### Exercise
Copy every line of the listing that holds the string "agent".

=-=-=-=-=

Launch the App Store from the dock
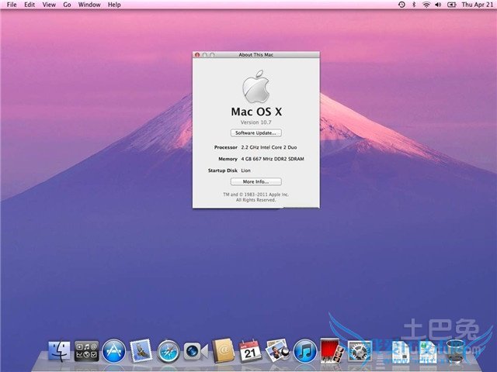click(x=113, y=351)
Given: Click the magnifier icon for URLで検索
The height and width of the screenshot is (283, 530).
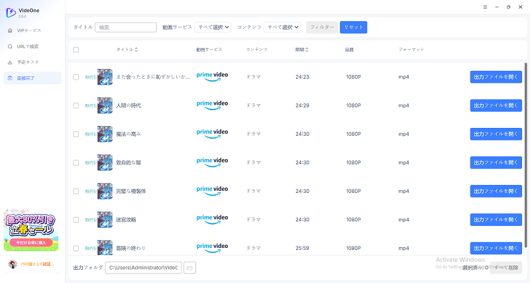Looking at the screenshot, I should coord(10,46).
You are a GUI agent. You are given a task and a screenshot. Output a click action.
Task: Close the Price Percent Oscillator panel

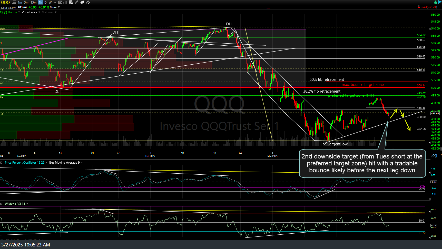(x=1, y=163)
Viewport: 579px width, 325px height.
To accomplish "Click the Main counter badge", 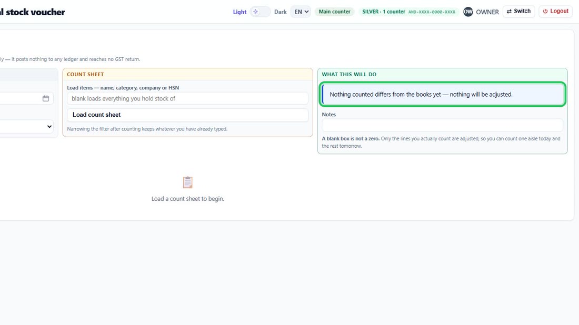I will 335,12.
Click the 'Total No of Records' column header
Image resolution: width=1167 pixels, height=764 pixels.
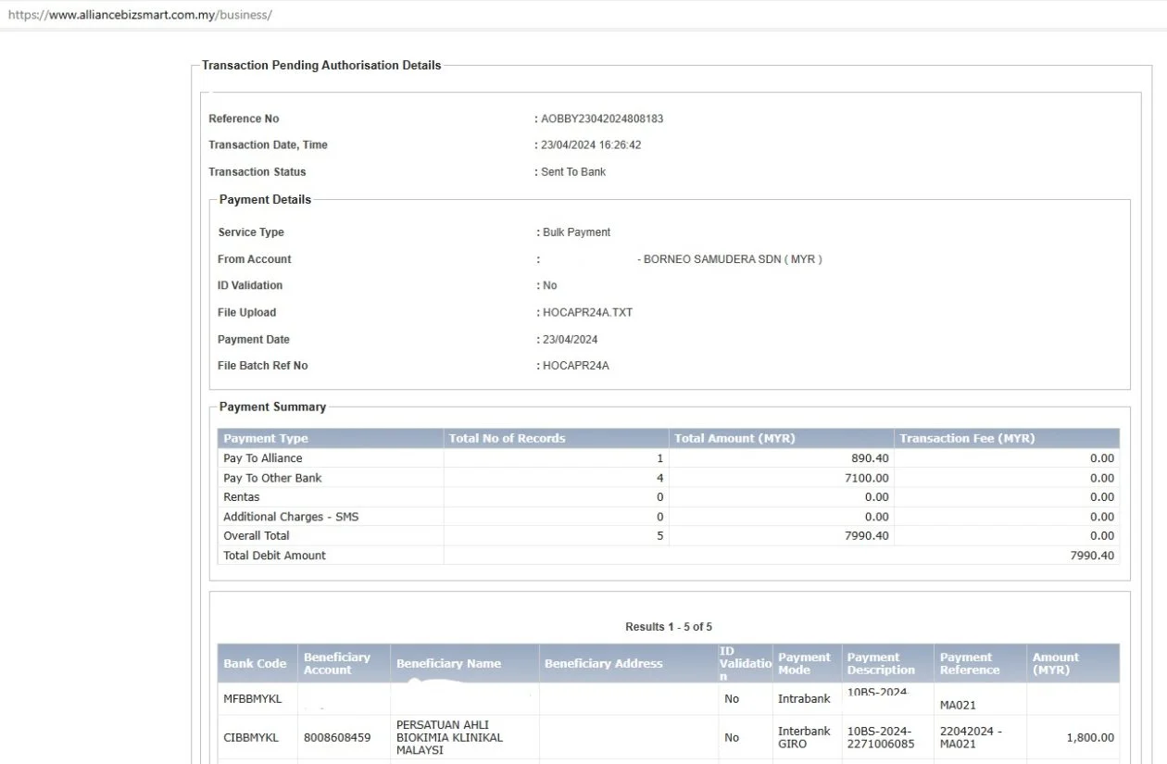[507, 438]
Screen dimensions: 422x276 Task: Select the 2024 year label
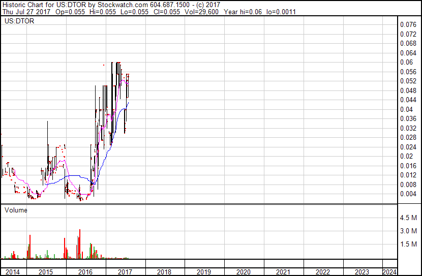pos(389,272)
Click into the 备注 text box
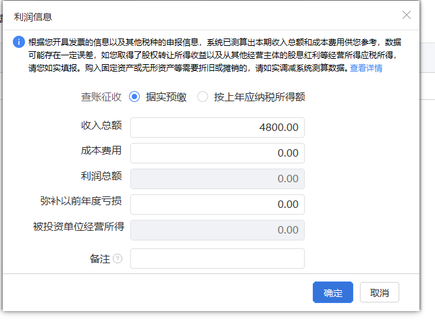435x326 pixels. [217, 259]
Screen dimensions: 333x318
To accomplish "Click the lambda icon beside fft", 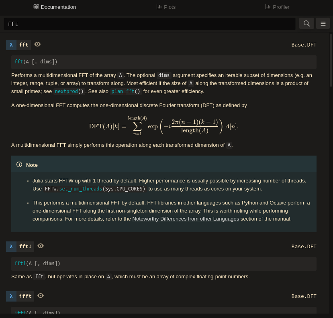I will (11, 45).

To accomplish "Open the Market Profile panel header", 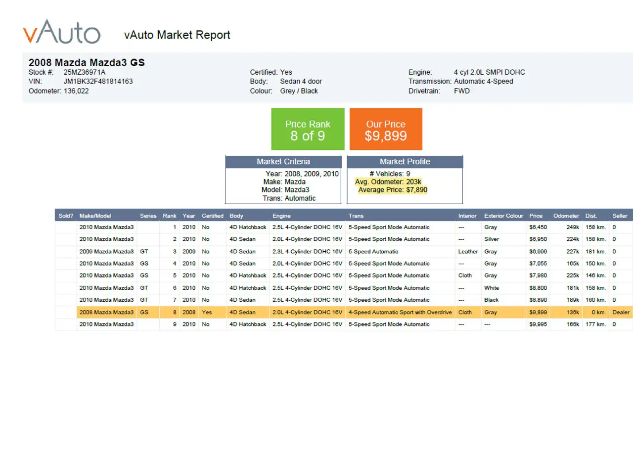I will click(x=405, y=162).
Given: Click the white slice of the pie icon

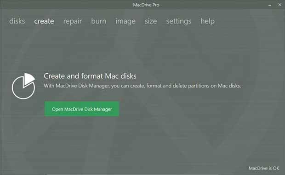Looking at the screenshot, I should [x=29, y=79].
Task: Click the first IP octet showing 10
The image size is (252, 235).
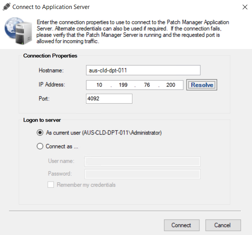Action: tap(99, 85)
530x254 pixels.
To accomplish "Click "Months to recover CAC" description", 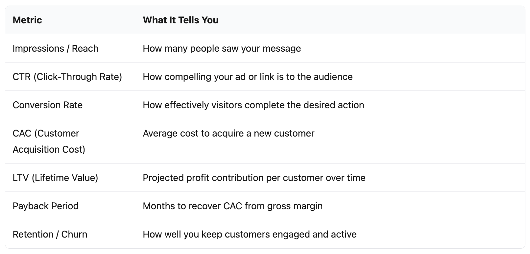I will [232, 206].
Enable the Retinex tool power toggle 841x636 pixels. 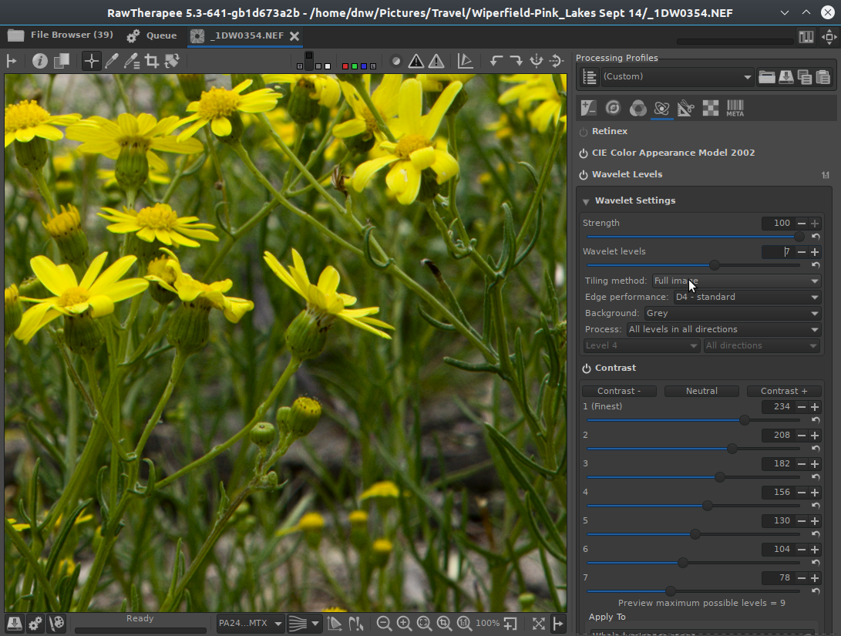click(x=584, y=132)
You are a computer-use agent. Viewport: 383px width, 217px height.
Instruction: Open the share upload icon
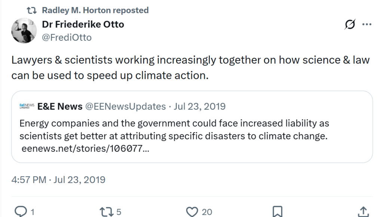(x=363, y=211)
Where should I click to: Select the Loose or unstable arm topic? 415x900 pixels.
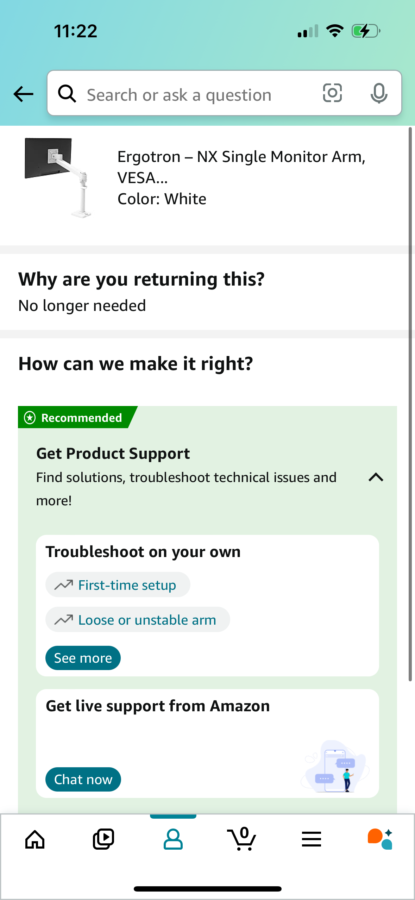[x=137, y=619]
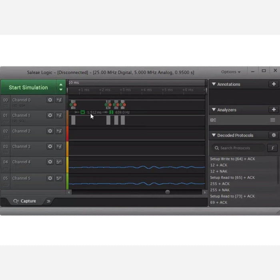The height and width of the screenshot is (280, 280).
Task: Open the Options dropdown menu
Action: (x=231, y=72)
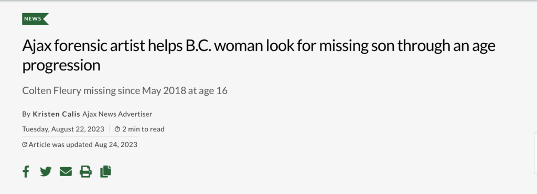This screenshot has width=537, height=194.
Task: Click the Tuesday, August 22, 2023 date
Action: click(63, 129)
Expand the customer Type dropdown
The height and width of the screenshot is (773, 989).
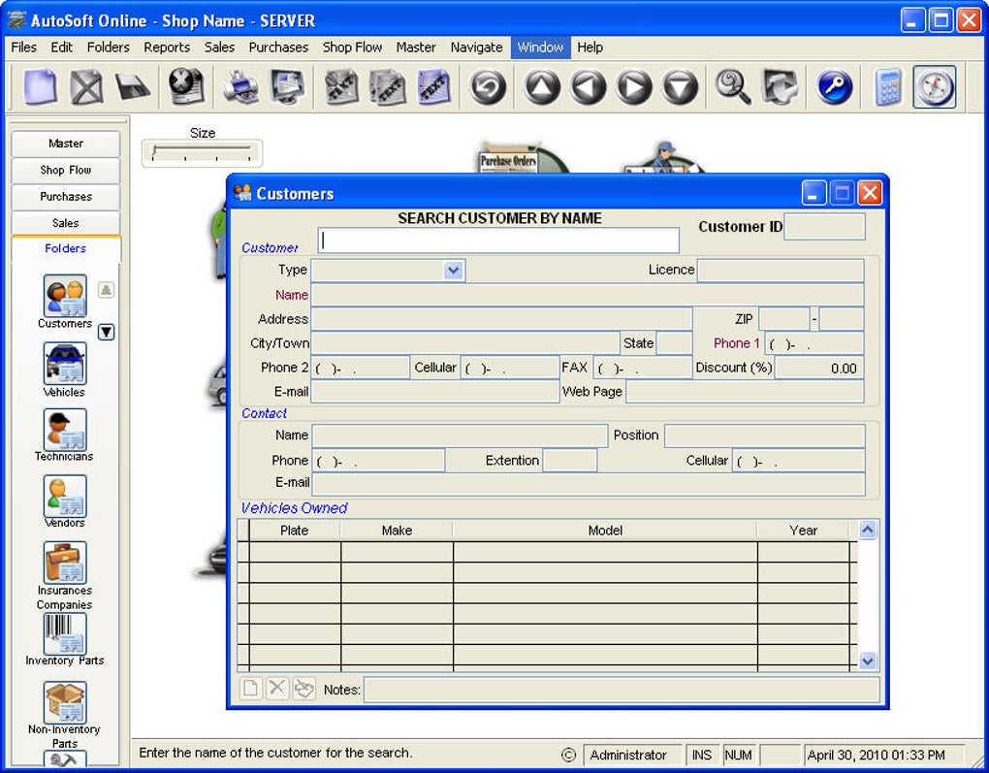(x=454, y=271)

=-=-=-=-=

### Response to this task
You are a GUI agent. You are given a task and a screenshot. Output a click action.
You are a computer-use agent. Viewport: 383px width, 217px height.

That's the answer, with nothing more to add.